Josh Weil's The Great Glass Sea invokes all these images and then re-envisions a Russia - not exactly today's Russia, but rather an alternative Russia - perched right on the cusp between old and new. The cold, deprived landscape of old Russia is in the process of being transformed into a highly productive agricultural powerhouse with The Consortium's construction of the Oranzheria, a vast, constantly-expanding ceiling of glass spreading across the city and countryside that, combined with an equally vast network of mirrors, mean that endless night has turned into endless day. Two brothers, Dima and Yarik, are employed working on the Oranzheria, but while one is driven by a sense of responsibility to work, family and economic security, the other holds fast to a simpler dream of returning to the family farm. As the novel unfolds, their conflicting desires drive them apart and the reader is torn between nostalgia for a past way of life and the practicalities of the modern world.

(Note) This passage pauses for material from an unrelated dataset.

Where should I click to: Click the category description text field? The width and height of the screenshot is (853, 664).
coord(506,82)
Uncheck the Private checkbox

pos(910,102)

I was eager to read The Great Glass Sea having so much enjoyed the author's striking collection of novellas, The New Valley a few years ago. From the charming, fairytale-like opening image of two young boys stranded, oarless, on a boat in the middle of a lake at night, I loved the premise of the novel. The Oranzheria itself is a captivating concept, and its outwardly-extending edge is brilliant as a moving border, provoking and reflecting the tense emotional borders between the brothers. I especially enjoyed Dima's - the dreamer brother's - unravelling of sorts - drawn to his idealism, frustrated by his self-imposed poverty, charmed by his deep love but poorly-executed care for his mother and beloved pet rooster. Like Yarik, I was a little less sure of the "why me" of the relationship between The Consortium's business leader and this more sensible brother, so that piece of the story felt a little weaker, though later revelations added an interesting, complicating layer to the brothers' conflict. Above all, the relationship between the brothers felt very real and compelling, and provided so much to consider about family, tradition, and the unforeseen consequences of modern humans' attempts to manipulate our environment. I must also mention the gorgeous cover and the beautiful interior artwork adorning the headings of each chapter, all of which perfectly add to the transporting quality of the novel. Recommended for readers who enjoy a stealthy, deep, sink-into-the-story-and-savor-the-ideas-and-some-great-writing kind of read.

If you would like to know more, I recommend Matt Bell's interview with the author over at The Brooklyn Rail.

Happy reading!

My copy of The Great Glass Sea came from my local public library.